**Given passage**
Ingredients
Scale
For the Vanilla Panna Cotta
- 4 teaspoons powdered unflavored gelatin (or 2 ¾ silver gelatin sheets)
- 6 tablespoons cold water (only if using powdered gelatin)
- ⅓ cup whole milk
- ½ cup heavy cream
- ½ vanilla bean, split & scraped
- Pinch kosher salt
- ¼ cup granulated sugar
- ¾ teaspoon vanilla extract
- 1 ½ cups heavy cream
For the Macerated Peaches
- 1 cup peaches, peeled and sliced
- ¼ cup granulated sugar
- 1 lemon, zested
- 1–2 tablespoons lemon juice (to taste)
Instructions
- Set 6 molds or ramekins on a baking sheet. Spray each with a light coating of nonstick spray.
- If using powdered gelatin: Mix gelatin and cold water together in a small bowl, then let it rest for about 5 minutes.
If using gelatin sheets: Put the sheets in a bowl of ice water and let them soften for 5 minutes, then squeeze out any water. - In a small pot, warm up ½ cup heavy cream, the milk, vanilla bean seeds, pinch of salt, and sugar. Stir until the sugar melts. When it just starts to boil, turn off the heat.

**Data segment**
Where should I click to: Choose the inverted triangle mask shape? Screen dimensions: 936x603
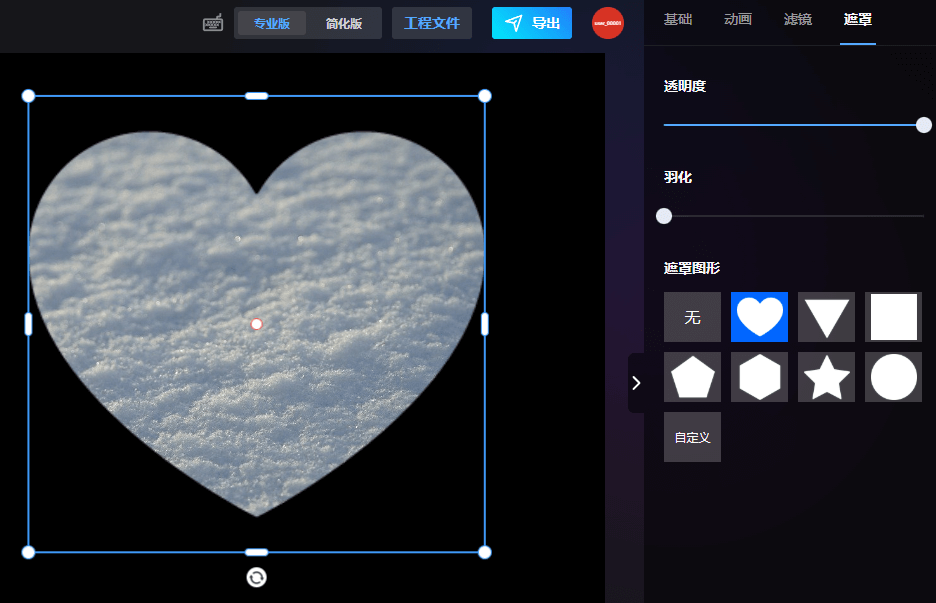(826, 317)
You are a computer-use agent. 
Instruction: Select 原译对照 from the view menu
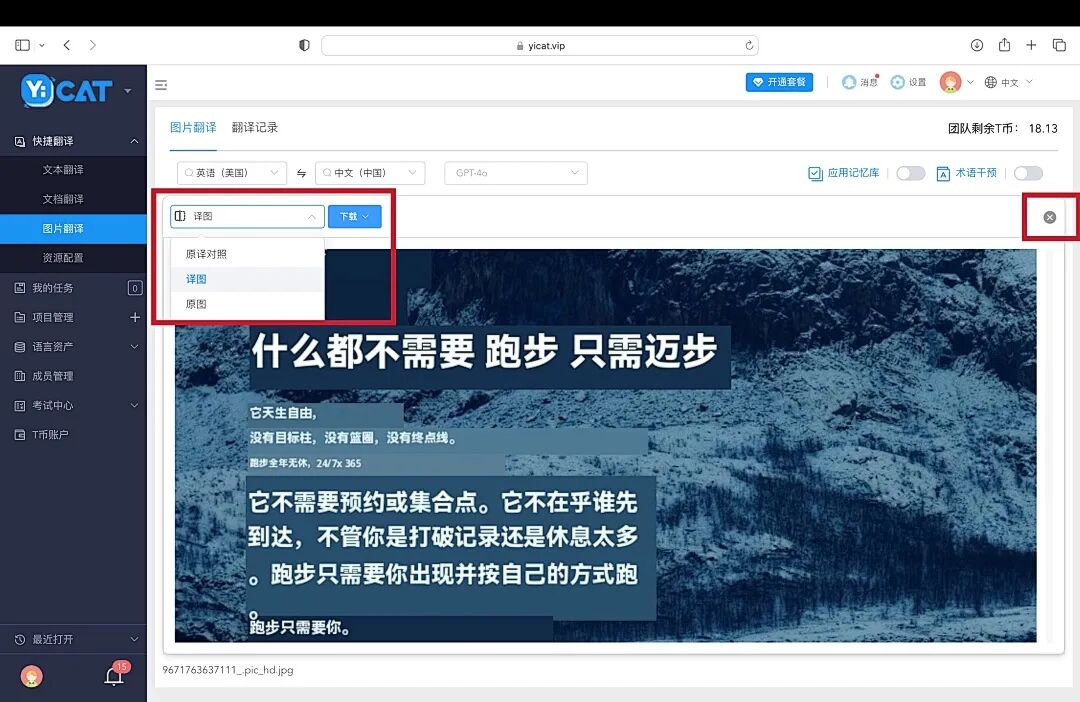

**Objective**
Reproduce the stretch of the panna cotta recipe above from "Instructions" through "off the heat.", word for word.

**Output for this task**
Instructions
- Set 6 molds or ramekins on a baking sheet. Spray each with a light coating of nonstick spray.
- If using powdered gelatin: Mix gelatin and cold water together in a small bowl, then let it rest for about 5 minutes.
If using gelatin sheets: Put the sheets in a bowl of ice water and let them soften for 5 minutes, then squeeze out any water. - In a small pot, warm up ½ cup heavy cream, the milk, vanilla bean seeds, pinch of salt, and sugar. Stir until the sugar melts. When it just starts to boil, turn off the heat.